* PROBLEM REQUIREMENTS:
Below are several records. Retype exactly those lines running from the one with "Yes I Do (19, 337)" through the one with "Kielce (348, 2413)", end lines included, and no others.

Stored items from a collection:
--- START ---
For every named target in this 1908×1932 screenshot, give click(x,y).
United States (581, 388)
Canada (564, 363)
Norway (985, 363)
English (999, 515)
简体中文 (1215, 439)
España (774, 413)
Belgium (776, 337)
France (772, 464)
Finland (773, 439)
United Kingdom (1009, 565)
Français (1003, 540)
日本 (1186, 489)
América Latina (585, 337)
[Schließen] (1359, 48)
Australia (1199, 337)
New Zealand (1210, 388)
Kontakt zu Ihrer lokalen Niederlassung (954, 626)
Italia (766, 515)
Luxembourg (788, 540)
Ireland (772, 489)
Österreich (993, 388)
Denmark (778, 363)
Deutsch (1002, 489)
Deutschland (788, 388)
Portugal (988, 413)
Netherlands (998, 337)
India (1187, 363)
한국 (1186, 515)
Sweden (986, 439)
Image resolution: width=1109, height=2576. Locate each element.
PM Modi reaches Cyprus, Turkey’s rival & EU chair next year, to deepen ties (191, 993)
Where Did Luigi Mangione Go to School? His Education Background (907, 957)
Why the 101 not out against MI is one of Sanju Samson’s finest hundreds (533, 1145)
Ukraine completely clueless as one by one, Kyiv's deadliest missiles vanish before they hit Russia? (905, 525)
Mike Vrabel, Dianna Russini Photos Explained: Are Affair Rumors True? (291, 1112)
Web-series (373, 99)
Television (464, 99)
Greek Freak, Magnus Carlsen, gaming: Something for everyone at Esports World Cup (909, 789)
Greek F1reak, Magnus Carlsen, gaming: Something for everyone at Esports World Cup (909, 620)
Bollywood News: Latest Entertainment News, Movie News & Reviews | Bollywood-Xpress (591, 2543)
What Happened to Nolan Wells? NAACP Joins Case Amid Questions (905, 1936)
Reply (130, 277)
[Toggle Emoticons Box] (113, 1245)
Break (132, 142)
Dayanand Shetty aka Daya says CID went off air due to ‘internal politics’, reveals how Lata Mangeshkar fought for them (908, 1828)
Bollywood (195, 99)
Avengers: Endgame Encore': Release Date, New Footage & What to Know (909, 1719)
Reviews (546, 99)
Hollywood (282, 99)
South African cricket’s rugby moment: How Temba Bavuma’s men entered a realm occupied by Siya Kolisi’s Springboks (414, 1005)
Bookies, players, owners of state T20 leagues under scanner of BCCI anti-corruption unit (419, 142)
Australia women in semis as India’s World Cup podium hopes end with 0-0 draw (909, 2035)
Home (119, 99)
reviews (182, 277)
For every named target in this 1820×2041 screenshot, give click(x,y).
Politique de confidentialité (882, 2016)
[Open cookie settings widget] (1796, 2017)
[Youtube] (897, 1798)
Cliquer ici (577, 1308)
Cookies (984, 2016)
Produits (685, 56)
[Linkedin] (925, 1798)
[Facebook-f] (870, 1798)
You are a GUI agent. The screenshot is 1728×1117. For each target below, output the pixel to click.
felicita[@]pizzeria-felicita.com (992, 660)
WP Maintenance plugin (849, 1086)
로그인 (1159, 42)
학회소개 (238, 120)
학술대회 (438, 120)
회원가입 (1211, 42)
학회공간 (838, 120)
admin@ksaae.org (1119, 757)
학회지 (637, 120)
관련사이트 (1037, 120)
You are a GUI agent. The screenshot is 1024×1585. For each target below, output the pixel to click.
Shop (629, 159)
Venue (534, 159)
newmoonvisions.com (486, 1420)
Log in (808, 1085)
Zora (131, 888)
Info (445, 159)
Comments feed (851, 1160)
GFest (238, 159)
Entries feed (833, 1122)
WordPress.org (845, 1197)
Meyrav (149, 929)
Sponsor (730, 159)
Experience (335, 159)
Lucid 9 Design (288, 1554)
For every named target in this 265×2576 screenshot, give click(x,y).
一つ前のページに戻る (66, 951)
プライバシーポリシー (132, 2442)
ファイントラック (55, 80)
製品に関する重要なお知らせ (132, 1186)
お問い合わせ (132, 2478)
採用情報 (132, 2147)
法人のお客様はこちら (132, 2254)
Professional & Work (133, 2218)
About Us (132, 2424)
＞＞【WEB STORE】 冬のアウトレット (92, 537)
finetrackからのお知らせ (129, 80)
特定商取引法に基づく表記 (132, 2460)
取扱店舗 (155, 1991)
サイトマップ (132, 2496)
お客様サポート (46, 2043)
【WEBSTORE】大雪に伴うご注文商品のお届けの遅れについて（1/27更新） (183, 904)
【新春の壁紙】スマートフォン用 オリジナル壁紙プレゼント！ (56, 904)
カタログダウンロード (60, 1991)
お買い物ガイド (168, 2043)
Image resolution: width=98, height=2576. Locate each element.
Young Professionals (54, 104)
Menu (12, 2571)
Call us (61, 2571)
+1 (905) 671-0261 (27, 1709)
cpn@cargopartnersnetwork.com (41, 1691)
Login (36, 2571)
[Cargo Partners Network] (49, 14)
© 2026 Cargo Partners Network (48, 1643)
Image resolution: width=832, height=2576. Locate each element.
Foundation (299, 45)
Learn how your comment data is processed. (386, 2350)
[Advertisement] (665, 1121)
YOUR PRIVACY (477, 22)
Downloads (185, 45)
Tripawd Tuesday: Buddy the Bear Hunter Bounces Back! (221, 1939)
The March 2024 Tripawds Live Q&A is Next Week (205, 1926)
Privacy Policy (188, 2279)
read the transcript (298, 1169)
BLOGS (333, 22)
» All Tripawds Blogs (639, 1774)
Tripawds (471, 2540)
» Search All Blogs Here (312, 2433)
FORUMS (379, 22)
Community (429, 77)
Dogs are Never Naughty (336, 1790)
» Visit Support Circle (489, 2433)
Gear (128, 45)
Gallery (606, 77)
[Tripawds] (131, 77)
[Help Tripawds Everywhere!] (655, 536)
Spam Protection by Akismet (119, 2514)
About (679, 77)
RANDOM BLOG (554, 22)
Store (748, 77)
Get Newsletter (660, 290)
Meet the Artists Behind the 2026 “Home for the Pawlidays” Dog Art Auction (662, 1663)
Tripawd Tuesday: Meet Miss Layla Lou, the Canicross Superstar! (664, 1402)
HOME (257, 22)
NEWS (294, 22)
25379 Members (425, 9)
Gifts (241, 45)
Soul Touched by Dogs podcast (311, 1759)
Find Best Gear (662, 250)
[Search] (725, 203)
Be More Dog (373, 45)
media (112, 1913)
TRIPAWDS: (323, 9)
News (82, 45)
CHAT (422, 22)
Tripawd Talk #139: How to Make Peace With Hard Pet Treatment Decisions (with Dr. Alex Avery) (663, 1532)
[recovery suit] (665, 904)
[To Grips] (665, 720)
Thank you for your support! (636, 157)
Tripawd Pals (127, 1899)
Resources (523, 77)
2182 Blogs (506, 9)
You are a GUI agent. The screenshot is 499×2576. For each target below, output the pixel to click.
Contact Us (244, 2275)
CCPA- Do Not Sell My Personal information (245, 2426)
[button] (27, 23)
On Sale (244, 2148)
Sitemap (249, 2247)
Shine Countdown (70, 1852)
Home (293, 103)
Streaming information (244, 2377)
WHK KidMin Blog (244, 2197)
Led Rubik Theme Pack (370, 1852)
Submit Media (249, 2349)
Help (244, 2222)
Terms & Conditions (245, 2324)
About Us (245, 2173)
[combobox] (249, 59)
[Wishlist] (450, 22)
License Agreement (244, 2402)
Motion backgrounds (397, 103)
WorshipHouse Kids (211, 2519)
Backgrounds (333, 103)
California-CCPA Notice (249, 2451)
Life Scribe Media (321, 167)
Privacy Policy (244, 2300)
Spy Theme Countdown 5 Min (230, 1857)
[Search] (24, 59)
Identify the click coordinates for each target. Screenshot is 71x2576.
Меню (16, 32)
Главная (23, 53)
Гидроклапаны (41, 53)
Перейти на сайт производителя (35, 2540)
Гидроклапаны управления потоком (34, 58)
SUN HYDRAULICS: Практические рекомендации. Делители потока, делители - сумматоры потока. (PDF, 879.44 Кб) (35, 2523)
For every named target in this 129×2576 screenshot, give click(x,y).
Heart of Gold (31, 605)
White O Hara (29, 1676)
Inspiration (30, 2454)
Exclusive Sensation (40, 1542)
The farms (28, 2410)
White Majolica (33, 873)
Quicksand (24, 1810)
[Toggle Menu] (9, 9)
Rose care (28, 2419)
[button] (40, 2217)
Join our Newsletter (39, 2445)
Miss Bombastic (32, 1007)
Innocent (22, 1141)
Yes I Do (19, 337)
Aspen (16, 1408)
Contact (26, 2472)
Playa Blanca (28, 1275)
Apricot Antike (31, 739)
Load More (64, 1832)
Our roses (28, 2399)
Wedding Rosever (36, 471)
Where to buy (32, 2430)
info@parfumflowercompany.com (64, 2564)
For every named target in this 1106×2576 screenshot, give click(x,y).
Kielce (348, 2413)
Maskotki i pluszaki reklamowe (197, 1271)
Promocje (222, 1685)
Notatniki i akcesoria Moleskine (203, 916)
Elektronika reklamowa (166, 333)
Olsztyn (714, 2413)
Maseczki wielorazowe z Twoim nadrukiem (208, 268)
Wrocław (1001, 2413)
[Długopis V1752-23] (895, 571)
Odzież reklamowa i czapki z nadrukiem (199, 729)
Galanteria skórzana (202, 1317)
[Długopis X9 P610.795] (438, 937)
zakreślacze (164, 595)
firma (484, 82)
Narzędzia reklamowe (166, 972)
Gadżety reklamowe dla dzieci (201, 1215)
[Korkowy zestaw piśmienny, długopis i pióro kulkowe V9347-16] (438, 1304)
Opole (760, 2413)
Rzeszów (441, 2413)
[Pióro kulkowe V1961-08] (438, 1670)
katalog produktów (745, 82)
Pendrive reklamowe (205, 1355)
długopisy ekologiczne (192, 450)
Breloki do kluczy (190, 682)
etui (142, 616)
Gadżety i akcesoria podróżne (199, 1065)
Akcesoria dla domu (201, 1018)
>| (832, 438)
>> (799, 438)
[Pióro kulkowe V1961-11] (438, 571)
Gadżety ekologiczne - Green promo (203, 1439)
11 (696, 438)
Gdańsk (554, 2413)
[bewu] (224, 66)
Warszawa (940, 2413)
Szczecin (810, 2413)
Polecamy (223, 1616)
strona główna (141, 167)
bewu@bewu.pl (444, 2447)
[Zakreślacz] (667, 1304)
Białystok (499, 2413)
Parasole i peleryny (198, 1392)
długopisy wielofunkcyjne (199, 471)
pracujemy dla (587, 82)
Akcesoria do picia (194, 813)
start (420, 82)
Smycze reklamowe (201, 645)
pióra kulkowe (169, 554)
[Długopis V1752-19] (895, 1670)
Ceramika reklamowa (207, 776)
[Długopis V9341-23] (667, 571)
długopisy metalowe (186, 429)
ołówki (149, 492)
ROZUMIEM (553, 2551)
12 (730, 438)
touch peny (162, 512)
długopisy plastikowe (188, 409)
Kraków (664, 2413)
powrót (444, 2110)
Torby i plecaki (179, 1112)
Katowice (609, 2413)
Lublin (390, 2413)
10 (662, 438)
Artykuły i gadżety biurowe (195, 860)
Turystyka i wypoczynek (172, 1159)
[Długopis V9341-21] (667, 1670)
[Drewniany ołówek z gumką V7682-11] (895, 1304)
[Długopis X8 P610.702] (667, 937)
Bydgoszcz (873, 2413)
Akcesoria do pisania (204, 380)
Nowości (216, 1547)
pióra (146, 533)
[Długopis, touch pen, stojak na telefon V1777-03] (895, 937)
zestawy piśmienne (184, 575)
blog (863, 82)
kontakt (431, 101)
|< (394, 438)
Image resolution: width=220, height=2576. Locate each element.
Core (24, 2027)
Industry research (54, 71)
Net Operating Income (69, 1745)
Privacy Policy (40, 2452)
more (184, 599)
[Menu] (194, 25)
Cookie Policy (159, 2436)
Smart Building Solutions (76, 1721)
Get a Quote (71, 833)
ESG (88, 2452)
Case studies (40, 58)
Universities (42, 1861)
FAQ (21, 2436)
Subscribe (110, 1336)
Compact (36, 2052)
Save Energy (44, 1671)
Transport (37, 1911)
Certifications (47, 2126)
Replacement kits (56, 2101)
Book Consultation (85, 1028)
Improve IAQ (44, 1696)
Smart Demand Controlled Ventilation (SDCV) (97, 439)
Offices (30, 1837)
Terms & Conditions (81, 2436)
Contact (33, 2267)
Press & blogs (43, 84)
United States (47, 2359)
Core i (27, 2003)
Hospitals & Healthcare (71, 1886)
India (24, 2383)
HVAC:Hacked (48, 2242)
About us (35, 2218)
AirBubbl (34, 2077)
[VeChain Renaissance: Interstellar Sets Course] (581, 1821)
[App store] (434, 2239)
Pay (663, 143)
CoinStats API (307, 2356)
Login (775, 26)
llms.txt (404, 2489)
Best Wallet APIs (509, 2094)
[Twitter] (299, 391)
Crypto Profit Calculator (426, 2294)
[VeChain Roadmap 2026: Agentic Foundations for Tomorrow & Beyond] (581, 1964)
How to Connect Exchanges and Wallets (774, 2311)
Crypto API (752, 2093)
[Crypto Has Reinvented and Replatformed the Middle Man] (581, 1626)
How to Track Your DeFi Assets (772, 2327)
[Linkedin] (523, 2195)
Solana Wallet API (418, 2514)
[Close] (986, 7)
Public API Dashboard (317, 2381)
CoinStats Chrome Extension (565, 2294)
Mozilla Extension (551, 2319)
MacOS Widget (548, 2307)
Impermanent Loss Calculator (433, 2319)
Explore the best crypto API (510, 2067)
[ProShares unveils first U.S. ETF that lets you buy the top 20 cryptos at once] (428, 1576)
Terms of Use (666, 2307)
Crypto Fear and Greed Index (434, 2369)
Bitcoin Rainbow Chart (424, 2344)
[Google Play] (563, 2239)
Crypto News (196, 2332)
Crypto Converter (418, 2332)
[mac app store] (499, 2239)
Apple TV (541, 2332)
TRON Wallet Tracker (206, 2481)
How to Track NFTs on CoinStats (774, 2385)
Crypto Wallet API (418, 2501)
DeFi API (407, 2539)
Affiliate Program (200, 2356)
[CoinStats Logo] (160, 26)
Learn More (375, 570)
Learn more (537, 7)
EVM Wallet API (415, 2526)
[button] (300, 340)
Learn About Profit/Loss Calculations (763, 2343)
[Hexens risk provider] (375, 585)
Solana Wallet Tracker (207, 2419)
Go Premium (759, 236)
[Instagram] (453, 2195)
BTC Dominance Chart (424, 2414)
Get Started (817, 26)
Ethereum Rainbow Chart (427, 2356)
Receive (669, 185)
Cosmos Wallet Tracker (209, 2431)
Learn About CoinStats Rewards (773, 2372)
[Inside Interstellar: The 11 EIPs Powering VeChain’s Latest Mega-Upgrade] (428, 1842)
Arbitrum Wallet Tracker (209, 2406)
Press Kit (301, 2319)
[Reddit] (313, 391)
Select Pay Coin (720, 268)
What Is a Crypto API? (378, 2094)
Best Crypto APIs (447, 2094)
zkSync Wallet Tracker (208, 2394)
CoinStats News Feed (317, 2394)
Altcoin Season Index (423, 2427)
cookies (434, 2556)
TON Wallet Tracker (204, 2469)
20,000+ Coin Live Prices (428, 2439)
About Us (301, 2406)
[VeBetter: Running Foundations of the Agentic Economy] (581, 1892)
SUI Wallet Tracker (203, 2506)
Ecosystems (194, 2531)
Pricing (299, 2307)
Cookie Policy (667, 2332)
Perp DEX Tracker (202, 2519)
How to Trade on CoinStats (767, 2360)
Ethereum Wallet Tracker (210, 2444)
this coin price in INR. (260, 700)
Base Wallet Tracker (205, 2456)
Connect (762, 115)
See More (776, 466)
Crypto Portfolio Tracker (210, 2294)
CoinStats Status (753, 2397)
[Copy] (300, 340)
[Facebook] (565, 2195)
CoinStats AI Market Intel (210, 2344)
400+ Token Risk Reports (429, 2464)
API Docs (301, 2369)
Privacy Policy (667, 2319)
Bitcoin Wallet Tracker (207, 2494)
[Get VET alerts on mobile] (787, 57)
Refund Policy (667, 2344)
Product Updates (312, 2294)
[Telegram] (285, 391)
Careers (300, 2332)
--- END ---
* WRITTEN RESPONSE:
Yes I Do (19, 337)
Aspen (16, 1408)
Contact (26, 2472)
Playa Blanca (28, 1275)
Apricot Antike (31, 739)
Load More (64, 1832)
Our roses (28, 2399)
Wedding Rosever (36, 471)
Where to buy (32, 2430)
info@parfumflowercompany.com (64, 2564)
For every named target in this 1106×2576 screenshot, give click(x,y).
Kielce (348, 2413)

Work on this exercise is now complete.